Which part do you disagree with? The basic equation for speed of a cyclist is tuned to watts and CdA on flat surfaces and w/kg on hills.

I’m not stating raw watts don’t add speed. Obviously they add speed else there would be no reason to rotate your pedals. I’m stating they don’t add enough speed. Because as you say, the watt/kg fits more nicely.

Since raw watts and relative watts are not independent variables- one contains the other - I don’t believe your solution would cut it. But curious to hear your hypothesis on how it would look (I can also send you the dataset if you want).

what this graph suggests imo is that the relationship between absolute watts and speed is mainly explained by the fact that more absolute power causes higher relative power as well.
If absolute power was the main explaining variable, than you would expect that variable to have the strongest relationship with speed, as opposed to the other way around which you see in my graphs.

Of course this is not conclusive evidence, that would require a complete alternative model fitted to zwift data.

Both graphs are based on the same data and have the extra variables that are indeed not controlled for.

Still the watts/kg explains almost all the variance in the data and shows a much tighter fit on wattopia’s waistband. You can see that because the individual points are much more tightly concentrated around the linear fit. The unexplained variance (which is represented by the distance between linear Fit and the dots is very small). A high fit also implies that all of those variables you suggest have a marginal role.

Here’s the point: it is clear from the graphs that watts/kg predicts speed better than absolute watts, which is opposite of the expectation on a time trial with 95 of elevation over 25.5 km.

Sorry I won’t make a phd level analysis if that’s what would convince you.

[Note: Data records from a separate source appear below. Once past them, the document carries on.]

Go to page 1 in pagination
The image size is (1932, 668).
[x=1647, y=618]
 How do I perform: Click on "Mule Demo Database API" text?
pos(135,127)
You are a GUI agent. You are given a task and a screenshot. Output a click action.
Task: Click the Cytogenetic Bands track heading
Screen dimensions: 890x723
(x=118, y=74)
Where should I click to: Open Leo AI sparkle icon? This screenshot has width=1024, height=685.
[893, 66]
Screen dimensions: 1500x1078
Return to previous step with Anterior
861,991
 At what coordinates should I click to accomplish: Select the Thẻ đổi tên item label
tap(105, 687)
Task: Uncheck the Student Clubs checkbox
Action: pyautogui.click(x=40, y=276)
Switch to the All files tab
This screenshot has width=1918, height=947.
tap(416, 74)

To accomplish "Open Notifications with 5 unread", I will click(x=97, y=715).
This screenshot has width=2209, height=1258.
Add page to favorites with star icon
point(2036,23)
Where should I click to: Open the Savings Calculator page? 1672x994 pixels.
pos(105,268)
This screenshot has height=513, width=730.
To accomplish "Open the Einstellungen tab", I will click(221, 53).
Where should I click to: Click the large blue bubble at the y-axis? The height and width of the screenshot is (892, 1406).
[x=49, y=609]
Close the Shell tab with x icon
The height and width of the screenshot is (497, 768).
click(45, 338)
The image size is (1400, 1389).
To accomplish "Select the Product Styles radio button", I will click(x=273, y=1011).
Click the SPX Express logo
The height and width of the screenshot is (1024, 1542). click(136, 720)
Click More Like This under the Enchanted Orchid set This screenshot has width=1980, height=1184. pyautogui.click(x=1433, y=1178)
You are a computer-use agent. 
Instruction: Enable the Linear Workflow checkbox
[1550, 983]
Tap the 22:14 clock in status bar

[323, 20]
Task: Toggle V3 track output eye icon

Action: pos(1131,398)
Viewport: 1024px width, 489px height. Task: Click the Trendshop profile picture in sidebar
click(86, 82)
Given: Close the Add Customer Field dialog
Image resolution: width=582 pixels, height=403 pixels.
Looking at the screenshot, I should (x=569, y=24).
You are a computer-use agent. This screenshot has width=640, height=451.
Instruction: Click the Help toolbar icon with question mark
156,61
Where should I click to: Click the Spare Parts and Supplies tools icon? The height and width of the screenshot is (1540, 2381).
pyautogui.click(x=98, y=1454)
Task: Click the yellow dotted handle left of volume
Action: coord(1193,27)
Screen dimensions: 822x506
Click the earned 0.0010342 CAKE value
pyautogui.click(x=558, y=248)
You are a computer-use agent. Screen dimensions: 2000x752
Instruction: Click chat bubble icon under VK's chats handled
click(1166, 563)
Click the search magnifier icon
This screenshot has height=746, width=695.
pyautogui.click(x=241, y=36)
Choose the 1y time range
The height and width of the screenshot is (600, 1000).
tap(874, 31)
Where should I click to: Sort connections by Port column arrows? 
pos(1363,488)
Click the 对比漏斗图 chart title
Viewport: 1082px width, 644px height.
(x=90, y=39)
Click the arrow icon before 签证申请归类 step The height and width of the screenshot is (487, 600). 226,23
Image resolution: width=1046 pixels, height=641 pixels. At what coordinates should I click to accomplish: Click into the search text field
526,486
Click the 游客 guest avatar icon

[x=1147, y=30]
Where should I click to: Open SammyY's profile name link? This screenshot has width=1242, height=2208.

It’s my feedback to zwift that this needs to be looked at.

It should be tuned that way, but with the limited information we have, it sure doesn’t seem that way right?

then what, you just want other people to agree with you, or to do the hard work and confirm your bias? what exactly is the point of contention? i might have been ready to agree with you, and i even gave you some suggestions as to what factors might influence certain body types more than they influence others outdoors that are largely nullified on zwift for you to consider, but now i just have to ask you this: do you just not like light people? that’s not a loaded question either, because i happen to meet a lot of people on zwift who don’t, but can’t, or won’t elaborate.

CdA depends on rider size in real life and also zwift. Zwift models CdA as a function of both weight and height which seems entirely reasonable in principle to me even if their particular function may not be perfect.

Do you not accept that it’s sensible for zwift to model CdA as some function of weight and height? The “A” in CdA is quite specially cross -sectional area.

Lol, obviously I don’t dislike light people, please don’t make this personal.

People don’t have to agree with me, this forum is just to discuss, maybe provide supporting and/or counter evidence.

It’s just infeasible to account for all variables, since it would mean I have to fully reverse engineer zwifts physics engine.

no, it’s really not obvious. hey, discuss away. i really don’t think a scatter graph and some sentences that start with the word “clearly,” are going to go anywhere though

You are changing the discussion topic from zwift physics to attacking my intentions, which you suggest you know better then me. This is a classical ad hominem fallacy.